Si les cèdres intéressent beaucoup de monde (c'est vrai que ce sont des arbres spectaculaires) je partage ici avec vous ce que j'ai l'intention de dire à leur sujet lors de mes prochaines sorties dans l'arboretum, suite à vos avis et à d'autres que j'ai pris par ailleurs.
Les cèdres méditerranéens Cedrus atlantica, C. libani et C. brevifolia sont des espèces morphologiquement proches, difficiles à distinguer les uns des autres. Sur la base de critères morphologiques, certains auteurs ont suggéré qu'il s'agissait d'une seule et même espèce, alors que d'autres affirment qu'il s'agit de trois espèces différentes.
Du point de vue de la génétique, ces espèces sont proches également, mais il existe bien deux groupes qui semblent phylogénétiquement distincts, C. libani et C. atlantica. En revanche C. brevifolia ne semble pas se distingues de C. libani (il faudrait préciser sur quels marqueurs se base la phylogénie présentée dans les diapos de Magda, et si d'autres données ont été acquises depuis).
Du point de vue de la taxonomie, à un moment donné, le fait de donner un nom à un specimen ne dépend pas de la volonté de l'observateur ou du gestionnaire de collection, mais d'une référence acceptée et publiée (ce qui est toujours provisoire et susceptible d'être modifié par de nouvelles connaissances). Actuellement, on considère que les conifères ont été suffisamment sérieusement passées en revue du point de vue taxonomique, et les résultats sont régulièrement mis à jour dans The Gymnosperm Database, base de donnée à laquelle je vais donc me fier pour éditer mes étiquettes de collection. Cette base distingue trois espèces C. atlantica, C. libani et C. brevifolia. Elle donne des critères morphologiques de reconnaissance basés sur la taille et la forme des cônes, les angles de branches et la longueur des aiguilles (on trouve aussi des critères morphologiques dans la Flora Gallica).

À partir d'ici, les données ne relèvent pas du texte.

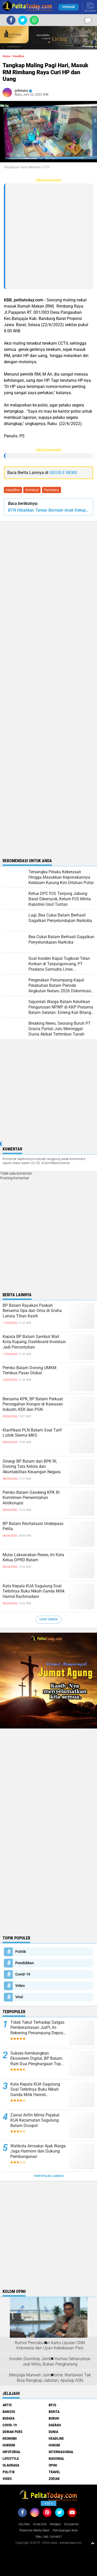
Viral (19, 1997)
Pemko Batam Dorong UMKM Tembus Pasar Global (29, 1370)
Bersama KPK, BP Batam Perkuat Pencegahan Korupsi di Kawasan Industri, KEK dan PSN (33, 1404)
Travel (54, 2472)
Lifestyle (11, 2458)
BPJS (52, 2405)
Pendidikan (24, 1963)
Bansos (9, 2412)
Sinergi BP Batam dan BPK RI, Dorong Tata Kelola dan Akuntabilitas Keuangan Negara (32, 1467)
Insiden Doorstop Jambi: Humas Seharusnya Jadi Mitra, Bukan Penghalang (49, 2361)
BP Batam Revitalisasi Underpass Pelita (33, 1526)
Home (6, 56)
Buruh (54, 2418)
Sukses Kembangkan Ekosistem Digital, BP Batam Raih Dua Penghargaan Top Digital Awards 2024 (36, 2059)
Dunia (53, 2432)
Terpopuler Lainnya (49, 2176)
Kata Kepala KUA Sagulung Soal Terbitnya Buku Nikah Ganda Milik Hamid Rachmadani (34, 1591)
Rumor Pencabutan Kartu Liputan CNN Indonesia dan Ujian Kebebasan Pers (50, 2345)
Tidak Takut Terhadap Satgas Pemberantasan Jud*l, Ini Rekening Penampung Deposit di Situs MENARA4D (37, 2028)
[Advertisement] (48, 236)
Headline (13, 490)
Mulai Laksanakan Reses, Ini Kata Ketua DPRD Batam (33, 1557)
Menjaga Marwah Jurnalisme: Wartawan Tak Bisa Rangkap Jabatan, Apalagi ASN (50, 2377)
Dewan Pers (13, 2432)
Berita (54, 2412)
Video (20, 1986)
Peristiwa (51, 490)
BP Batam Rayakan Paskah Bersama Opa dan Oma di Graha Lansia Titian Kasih (32, 1311)
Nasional (56, 2458)
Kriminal (32, 490)
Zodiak (54, 2479)
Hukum (54, 2445)
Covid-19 (22, 1974)
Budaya (8, 2418)
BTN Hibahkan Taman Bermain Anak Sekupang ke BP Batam (48, 510)
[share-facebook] (11, 20)
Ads (49, 2503)
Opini (53, 2465)
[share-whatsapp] (34, 20)
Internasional (61, 2452)
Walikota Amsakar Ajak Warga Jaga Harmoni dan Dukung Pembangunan (38, 2151)
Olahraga (11, 2465)
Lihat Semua (49, 1619)
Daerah (55, 2425)
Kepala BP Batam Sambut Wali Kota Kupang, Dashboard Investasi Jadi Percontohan (34, 1342)
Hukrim (9, 2445)
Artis (7, 2405)
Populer (68, 7)
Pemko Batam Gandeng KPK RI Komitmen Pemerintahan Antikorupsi (31, 1498)
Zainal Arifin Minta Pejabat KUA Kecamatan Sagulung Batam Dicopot (34, 2120)
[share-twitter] (22, 20)
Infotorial (12, 2452)
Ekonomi (10, 2438)
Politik (20, 1952)
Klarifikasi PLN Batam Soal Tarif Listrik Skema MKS (32, 1433)
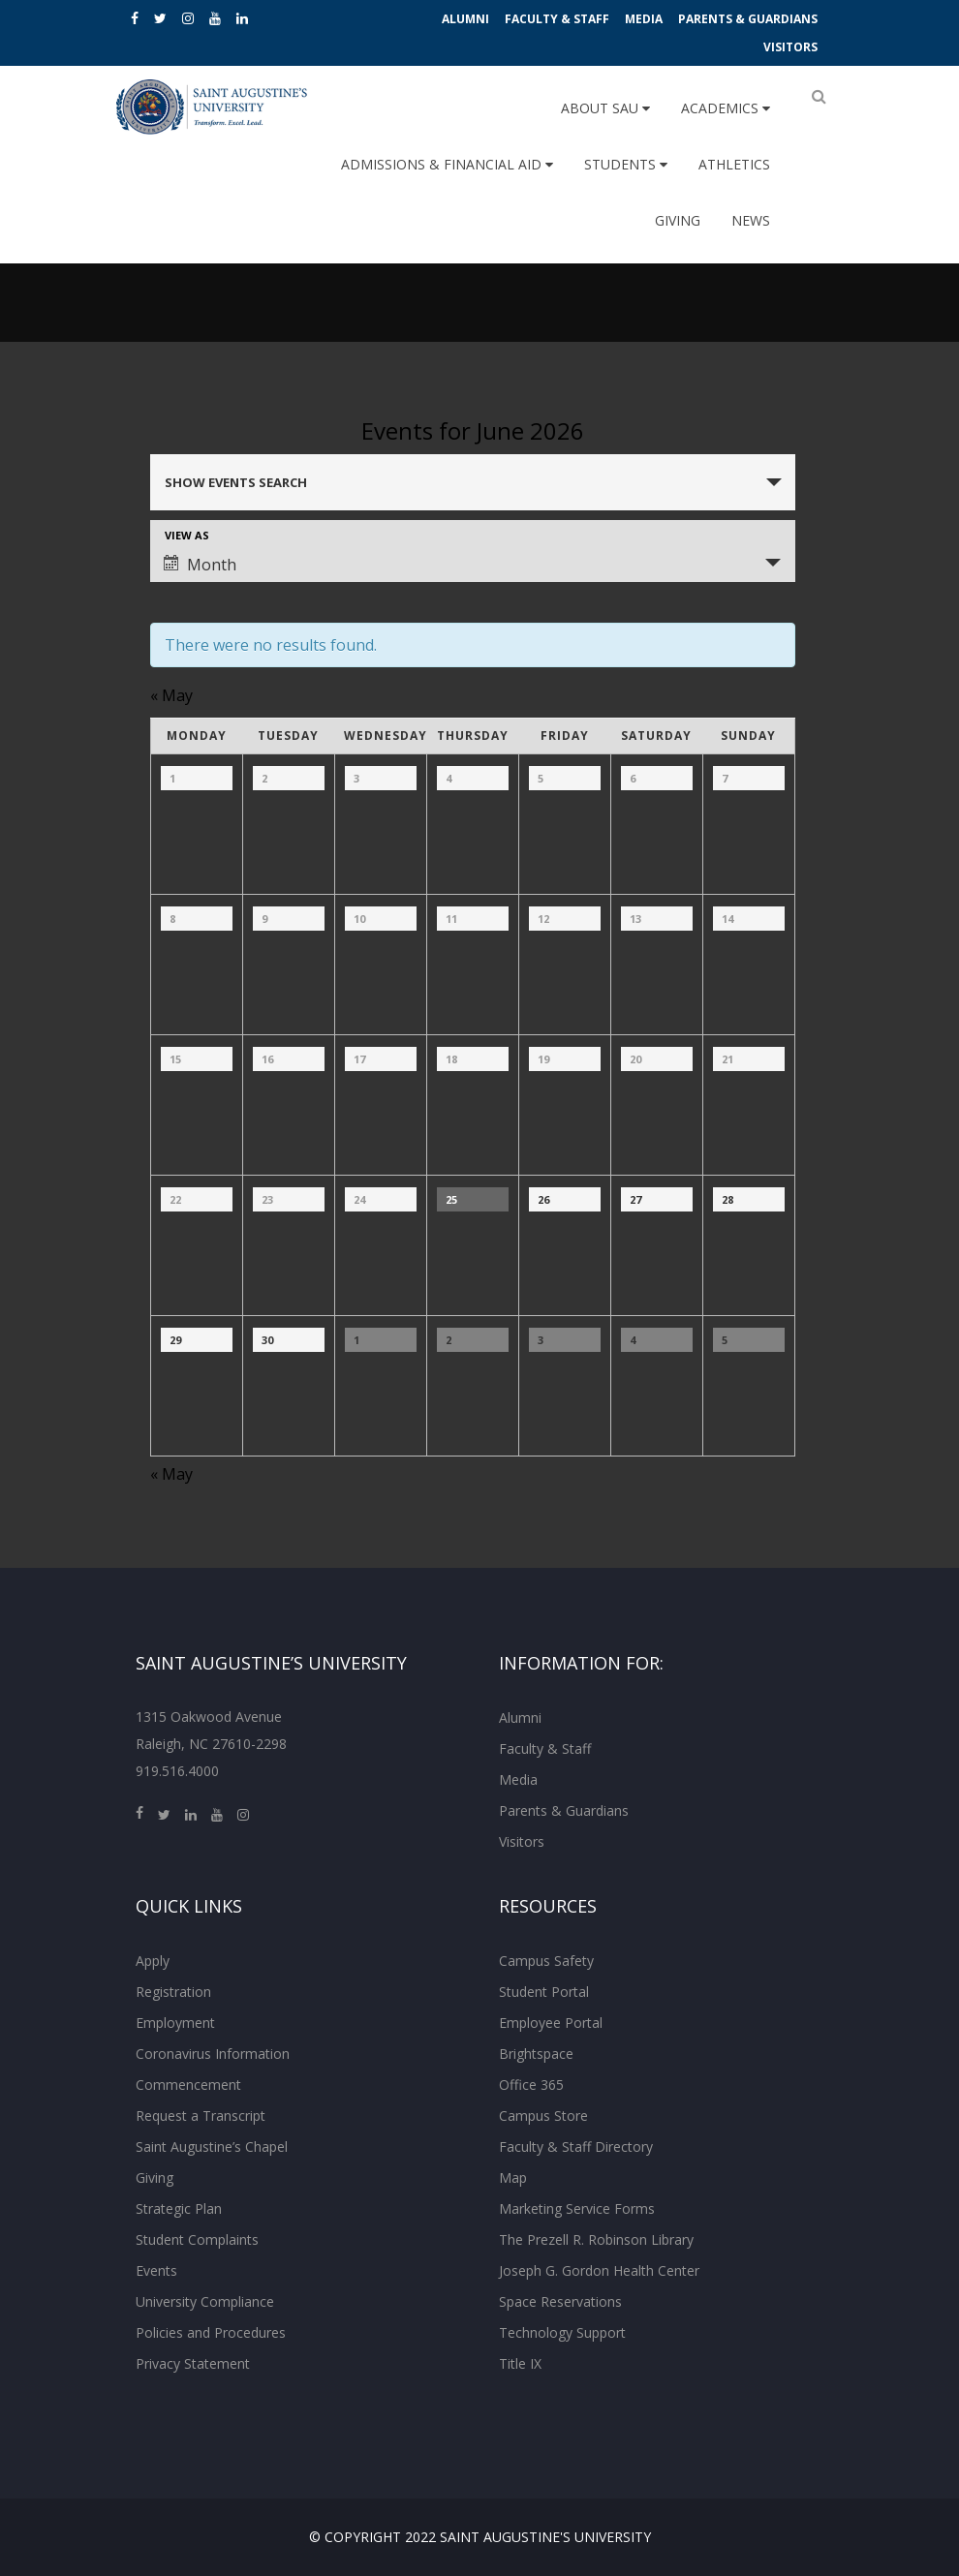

L'arboretum que je gère contient C. atlantica et C. libani si on en croit les archives de son installation. Grâce à la proposition de Magda, j'espère pouvoir comparer les critères de reconnaissance morphologiques et les résultats de la génétique sur cette petite collection.
Je ne pense pas que le mooc sera encore ouvert quand on aura les résultats ! si quelqu'un est intéressé il faudra nous contacter ultérieurement...
Cette question permet d'illustrer la difficulté du concept d'espèce. Ce concept bien commode en première analyse est, à y regarder de près, problématique. En effet il se propose de faire des frontières plus ou moins arbitraires entre des organismes vivants qui diffèrent tous entre eux. Chez les végétaux on sait depuis longtemps que le critère d'inter reproductibilité, utilisé chez les animaux (mais qui n'est pas sans défauts) ne fonctionne pas bien.